É certo, também, que o advogado público não deve figurar como um entrave gratuito à efetivação das políticas públicas. Ao contrário, deve se ocupar em viabilizá-las, orientando o administrador sobre que caminho a trilhar sem ofender a lei ou aos princípios. Concomitantemente, não pode haver confusão por parte de quem representa o município e zela pelo interesse público, do que é legítimo interesse da administração promovido por ato de governo, do que são as medidas governamentais travestidas de legitimidade, mas destituídas de qualquer preocupação com o interesse da coletividade.

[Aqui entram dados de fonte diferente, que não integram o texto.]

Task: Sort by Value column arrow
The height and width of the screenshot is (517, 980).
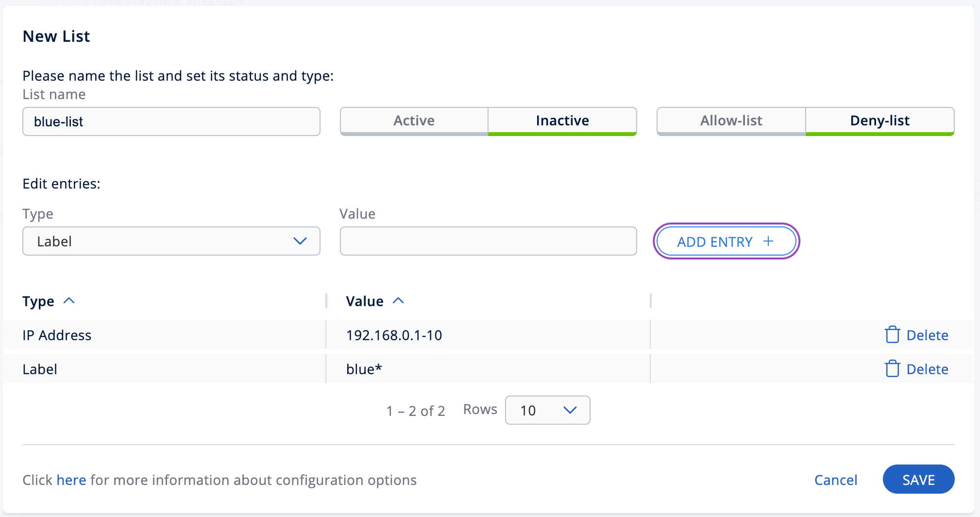Action: click(x=398, y=301)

Nas palavras da Ministra Carmen Lúcia Rocha:

“O advogado público tem vínculo jurídico específico e compromisso peculiar com o interesse público posto no sistema jurídico, o qual há de ser legalmente concretizado pelo governante e pelo administrador público. Tal interesse não sucumbe nem se altera a cada quatro anos aos sabores e humores de alguns administradores ou de grupos que, eventualmente, detenham maiorias parlamentares e administrativas, por isso mesmo é que o advogado não pode ficar sujeito a interesses subjetivos e passageiros dos governantes”.

Com isto quer-se dizer que, dentro da carreira, a gestão dos advogados públicos há de ser exercida de forma a zelar pelas garantias imanentes ao regular exercício do cargo, assegurando aos seus membros liberdade de convicção e resguardando-os de ingerências governamentais, muitas vezes configuradoras de abuso de poder e desvio de finalidade.

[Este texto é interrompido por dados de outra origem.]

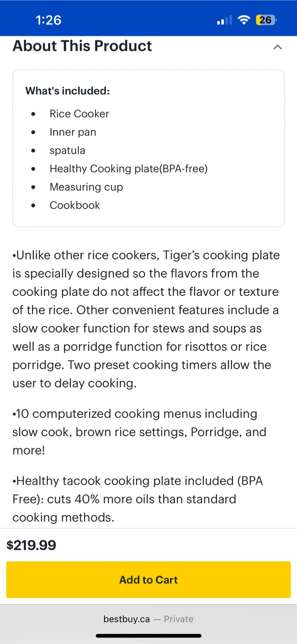This screenshot has height=644, width=297.
Task: Tap the bestbuy.ca address bar
Action: tap(148, 619)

Somente com a almejada independência e organização em carreira a Procuradoria do Município ficará ideologicamente livre para cumprir plenamente sua atribuição constitucional que é, em última análise, a preservação do interesse público.

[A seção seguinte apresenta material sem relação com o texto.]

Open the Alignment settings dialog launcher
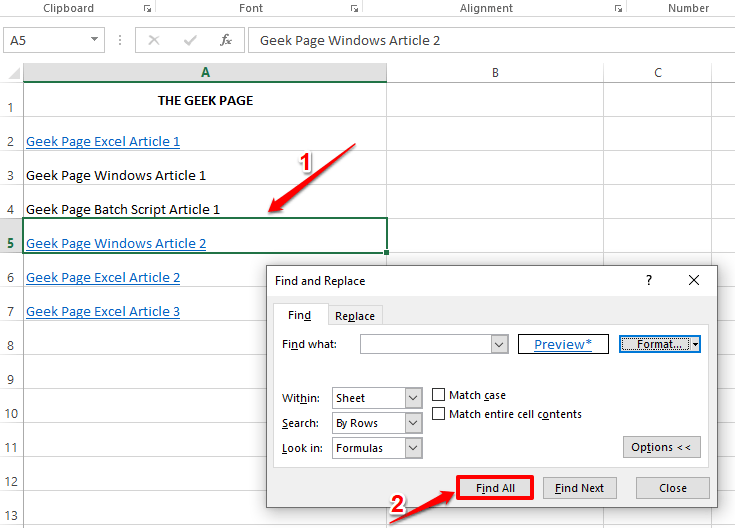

Uma cidade democrática pressupõe uma Advocacia Pública cuja estrutura e direitos sejam compatíveis com as suas atribuições e com a dimensão das suas responsabilidades.

Por esta razão, um quadro composto por Procuradores Municipais efetivos, organizados em carreira, especializados para as funções a que prestaram concurso, tendo asseguradas as garantias institucionais e pessoais de independência técnica e autonomia, faz toda a diferença para uma eficiente defesa do erário, para o combate à corrupção e aos equívocos na gestão pública.

Por isso, a aprovação da Emenda à Lei Orgânica do Município e do Projeto de Lei Complementar da Procuradoria-Geral do Município de Santo André, atualmente em trâmite no Poder Executivo, é fundamental e urgente, pois tem a importante missão de organizar a carreira jurídica dos Procuradores do Município, assegurando-lhes os direitos e prerrogativas, sem os quais não é possível a atuação independente e autônoma para o exercício eficiente do assessoramento e representação do Município.

Uma advocacia pública forte é fundamental para a concretização da Justiça e para uma cidade que se propõe propiciar políticas públicas amparadas na legalidade, por meio de gestores públicos juridicamente bem orientados, o que, em última análise é essencial para a efetivação dos ditames constitucionais e do próprio Estado Democrático de Direito.